Con un Mauricio activo, que durante el día conversaba lo estrictamente necesario, siempre asertivo y analítico, caminamos juntos —en sentido estricto— y revisamos uno a uno los frutales de la finca: peros, ciruelos, duraznos, cerezos, brevos, papayuelos, manzanos. También los árboles nativos, hayuelos, siete cueros, tíbares, sangregados, cuya información repasaba al llegar a casa en su libro El manto de la tierra, flora de los andes, guía de 150 especies de la flora Andina que había comprado por doce mil pesos en 1991. O sus borracheros rojos que nunca le prendieron, el arrayán que por descuido acabó con la guadaña cuando cortaba el pasto del jardín, o el falso pimiento que nunca ‘pelechó’, quizá por no ser originario de nuestra zona, o el chilco, que le dio nombre a la finca. O buscaba los frutos del sauco para que le preparara mermelada. Cuidaba también su huerta, —recuerden que él era agrónomo—, sus moras, curubas, lechugas, perejil, cilantro, zanahorias, ruibarbo, y tenía el proyecto de construir un invernadero para cultivar tomates.
Al lado de Mauricio caminé varios años de nuestras vidas. Teníamos en común que Chile estaba en nuestros corazones, la fascinación por la ciencia, el gusto de él por cocinar y yo por devorar sus deliciosos platos, hablar con la mirada, el respeto por la independencia, el apoyo incondicional por acompañar nuestros proyectos profesionales. Leía y comentaba mis artículos de periodismo científico antes de publicarlos. Si había carrera de Fórmula 1, lo perdía; a veces lo pillaba jugando solitarios en su computador; anunciaba que vería los titulares del noticiero Caracol de las 7 de la noche, pero terminaba viendo el noticiero completo. Leía sagradamente a sus columnistas favoritos, y también a aquellos con quienes no compartía ideologías. Estaba bien informado.
Como leía hasta tarde en la noche, se despertaba ya entradita la mañana. Me buscaba por la casa, me daba un beso de buenos días, —aunque a esa hora yo ya llevaba media mañana trabajando—, y se sentaba a desayunar. Una vez arreglado subiría la montaña y se sentaría en su metro cuadrado a mirar con una paciencia infinita cómo era la dinámica del bosque. Le ponía nombres a las lagartijas que aparecían y miraba con emoción los pájaros que habían comenzado a conquistar El Chilco.
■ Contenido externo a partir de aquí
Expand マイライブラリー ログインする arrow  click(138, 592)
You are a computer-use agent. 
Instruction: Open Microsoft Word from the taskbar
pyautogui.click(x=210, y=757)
Frío, pero tierno, por sus nietos se moría, aunque no lo demostrara abiertamente; decidido en sus opiniones, directo en sus comentarios, sabía lo que quería y evitaba lo que le molestaba.
Un día con Mauricio de estos últimos años que compartí con él. Los últimos meses me agradeció con palabras y con su mirada la compañía y los cuidados que exigía su enfermedad. He sido privilegiada por tenerlo a mi lado. Duele su ausencia hoy, seis meses después de su muerte.